Hell Is Knocking starts things up – a heavy rock tune with a falling melody that paves the way in a listing format towards the passionate, wave-like rise and fall of the hook. Weave in a simple, catchy guitar riff for further recognisability, and the song introduces things on a high.
Featuring reflective, poetic and often unsettling lyrical observations, Black Masses continues to explore its own creative realm and the contemplative writing style of Mason as this EP goes on.
The style is admittedly versatile, the immediate switch in pace for a cinematic Creepin’ drawing focus to a cleanly-mixed voice and a more personal sense of storytelling as we approach the revealing peak that is another anthemic hook. Here we get a touch of indie-rock influence, from the initial Queens Of The Stone Age approach to the now Stone Roses or Oasis edge of accessible, indie-esque presence. The voice has identity regardless, and this proves true throughout the project.
Consider the relentless rhythm and conceptual weight of On The Come Up -cascading guitars and drums that beg for you to witness them in a live setting, then a drawn out doubled vocal harmony for that haunting Mason sound.
Many a soundbite introduces these songs, prompting the mind to wander accordingly as the music kicks in. Nowhere is this more effective than on What Did I Do? Another indie meets Britpop crossover track, one that naturally offers a powerful and memorable hook section, which resolves brilliantly whilst also leaving a lingering sense of juxtaposed uncertainty or unfinished business.
With Perfect, a hint of pop-punk vocal play meets with the simple freestyle work of a guitar line as it paves the way towards absolute chaos and punk rock poetic intensity. The EP’s eclectic core really elevates itself here. Then we get the well-placed ethereal shoegaze tones of Deep Sea Crash Dream to soften the mood and reflect again, with a thoughtful melody and a series of personal observations.
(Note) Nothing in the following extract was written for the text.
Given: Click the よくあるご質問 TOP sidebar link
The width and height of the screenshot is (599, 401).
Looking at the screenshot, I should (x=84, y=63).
Finishing up the collection is the soaring distortion and live-rock presence of the title-track, a gritty and full sounding anthem that utilises contrast well between sections, and ultimately gifts us perhaps the most engaging and infectious song on the project. The stop and start of intensity and the vocal smoothness work really well amidst the marching power of the guitar, bass and drums arrangement.
A great way to go out, an easy highlight, and a project which, in hindsight, gets better and better as it moves along.